Although the majority of school funding in Idaho comes from state and local resources, the federal role is important in setting the tone for the policy agenda. Federal policy provides the guidance and direction for states and local school districts, especially when it comes to federal funding of programs meant to close the achievement gaps for disadvantaged youth. The 21st Century Community Learning Centers (CCLC) program is currently authorized under Title IV, Part B, of the Elementary and Secondary Education Act (ESEA), as amended by Every Student Succeeds Act (ESSA) of 2015. The program began in the 1990s when the Improving Americas Schools Act was passed to create a federal funding stream for after-school programs. Today’s 21st CCLC program is the result of a dedicated source of federal funding exclusively to support after-school programs that began in 1997, was reauthorized in 2002, and again in 2015. Each state receives funds based on its share of Title I funding for low-income students.

The federal program supports the creation of community learning centers that provide academic enrichment opportunities during non-school hours for children, primarily those who attend high-poverty and low-performing schools. The program is designed to provide academic enrichment opportunities, art, music, recreation, sports, drug and violence prevention, and youth development activities to students during non-school hours. The program also offers families of students served by community learning centers opportunities for educational development and support for family literacy.

Mesosystems: 21st CCLC and early childhood education in Idaho

A mesosystem is defined by Bronfenbrenner (1979) as a set of interrelations between two or more contexts impacting the child. Since 2003, Idaho has participated in the federal program and received funding from the U.S. Department of Education to operate 21st Century Community Learning Centers (21st CCLCs). The state program is administered by the Idaho State Department of Education (SDE), which provides sub‐grants to support out‐of‐school‐time programs across the state. Individual grantees in turn operate “centers” that provide academic enrichment and other support services or activities for K-12 students and their parents or guardians. Most grantees are local education associations (school districts) and some are community organizations or nonprofit agencies. The U.S. Department of Education has provided funding for 21st CCLC grantees in “rounds;” each round of funding lasts for five years. The 21st CCLC program in Idaho supports community efforts to: (1) help students meet state and local standards in core academic subjects, such as reading and math; (2) offer students a broad array of enrichment activities that can complement their regular academic programs; and (3) offer literacy and other educational services to the families of participating children.

There is much debate in Idaho and across the United States about early childhood education—how to best serve students, particularly those in poverty, and how to prepare them for academic success in and beyond their K-12 schooling.

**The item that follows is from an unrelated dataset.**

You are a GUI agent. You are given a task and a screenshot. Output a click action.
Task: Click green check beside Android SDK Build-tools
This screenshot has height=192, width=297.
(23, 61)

Bassok et al. (2016) point to a number of recent studies showing that children’s academic skills during early childhood—particularly their math skills—are the strongest predictors of their later performance on a number of cognitive and noncognitive outcomes (Claessens & Engel, 2013; Claessens et al., 2009; Duncan et al., 2007; Watts et al., 2014). There is also evidence that exposure to academic content in kindergarten (particularly, engaging and advanced content) can be beneficial for student learning (Claessens et al., in press; Clements & Sarama, 2011; Engel et al., 2015). Magnuson et al. (2007), for example, show that more academically oriented early elementary experiences can help children who did not attend preschool catch up with their peers. Despite research such as this in support of early childhood programming and the need for early intervention, especially for disadvantaged children, Idaho does not require preschool or kindergarten for any student. Kindergarten, which has been identified by the state as an early childhood program, is not required and is not fully funded. Idaho currently only funds a half day of kindergarten. Idaho has accepted the Common Core Standards, now called the Idaho Core, which includes standards to be taught in kindergarten, but yet, Idaho children are not required to attend public school until the age of 7, which is identified as first grade (Idaho Instructional Manual for Reporting Attendance, p. 2). Without state funding for early childhood education many districts have utilized federal funding in the form of Title 1 or 21st CCLC grants to provide support for early learners.

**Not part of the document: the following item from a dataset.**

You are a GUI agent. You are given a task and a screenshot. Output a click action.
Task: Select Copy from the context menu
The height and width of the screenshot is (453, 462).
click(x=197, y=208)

Previous research (Durlak & Weissberg, 2007) has focused on improvements in personal and social skills for students attending 21st CCLC programs. Granger (2008) presents findings about effectiveness of various types of OST programming, but states, “We undoubtedly need good work on the effects of after-school programming.” There is a need to study academic outcomes for early childhood programming, as well as parent perceptions related to the value of the program.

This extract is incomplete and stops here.